Tipos de dados expostos e riscos
A empresa confirmou que informações cadastrais, como nome e CPF de usuários, foram expostas no incidente. No entanto, a iFood reforçou que não houve comprometimento de credenciais de acesso às contas. Isso significa que senhas, meios de pagamento e registros financeiros não foram afetados. A ausência de dados bancários ou transacionais reduz significativamente o risco de fraude financeira direta, embora a exposição de CPF e nome aumente a superfície de ataque para golpes de engenharia social e phishing direcionado.
Implicações regulatórias e LGPD
O incidente coloca a iFood sob a ótica da Lei Geral de Proteção de Dados (LGPD). A empresa afirmou em sua nota que continua adotando medidas de proteção e atua em conformidade com a legislação brasileira. Para os profissionais de segurança da informação, o caso destaca a importância de notificações ágeis e transparentes à Autoridade Nacional de Proteção de Dados (ANPD) e aos titulares afetados. A confirmação de um vazamento, mesmo que parcial, exige uma resposta coordenada de governança de dados, incluindo a avaliação de impacto à proteção de dados (AIPD) e a implementação de medidas mitigatórias para os usuários afetados.
Recomendações para usuários e CISOs
Diante da confirmação da exposição de CPF e nomes, recomenda-se que os usuários afetados monitorem suas contas bancárias e de crédito, além de estarem atentos a tentativas de phishing que utilizem esses dados como isca. Para os CISOs e equipes de segurança, o caso reforça a necessidade de auditorias contínuas de acesso a dados sensíveis e a implementação de controles de detecção de anomalias em tempo real.
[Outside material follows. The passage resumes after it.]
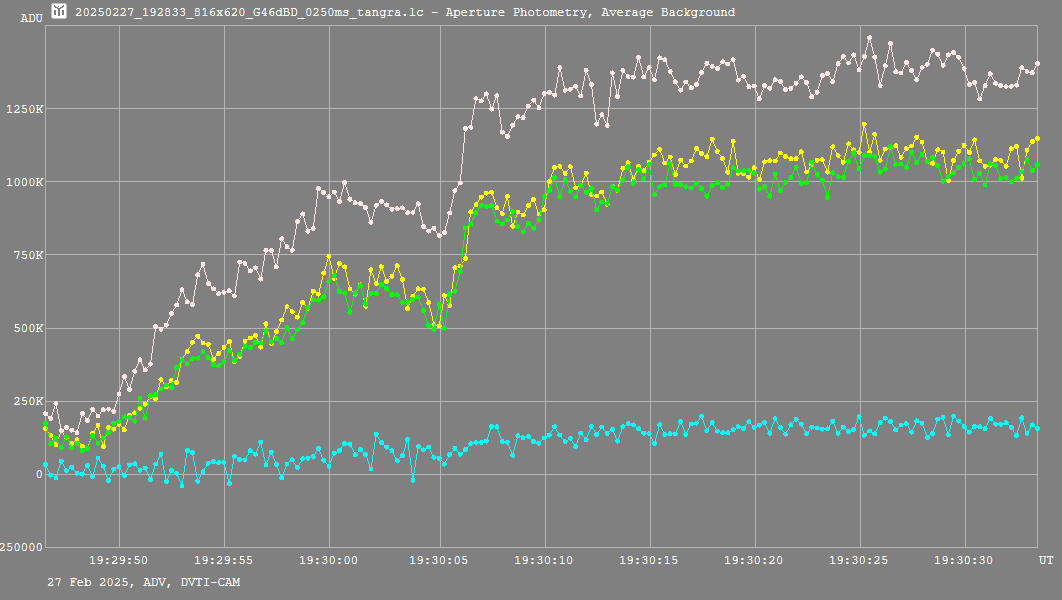Select the 19:29:55 time axis label

[224, 561]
A segmentação de dados e a criptografia de informações sensíveis em repouso devem ser revisadas para garantir que, em caso de violação, o impacto seja minimizado.
O que fazer agora
A iFood reforçou que todas as comunicações oficiais são feitas apenas pelos canais da plataforma. Usuários devem desconfiar de mensagens não solicitadas que aleguem problemas na conta. A empresa mantém o foco na segurança da comunidade e promete aprimorar constantemente seus sistemas em conformidade com a LGPD. O incidente serve como um lembrete de que mesmo grandes players de tecnologia enfrentam desafios de segurança e que a transparência na comunicação é crucial para manter a confiança do mercado.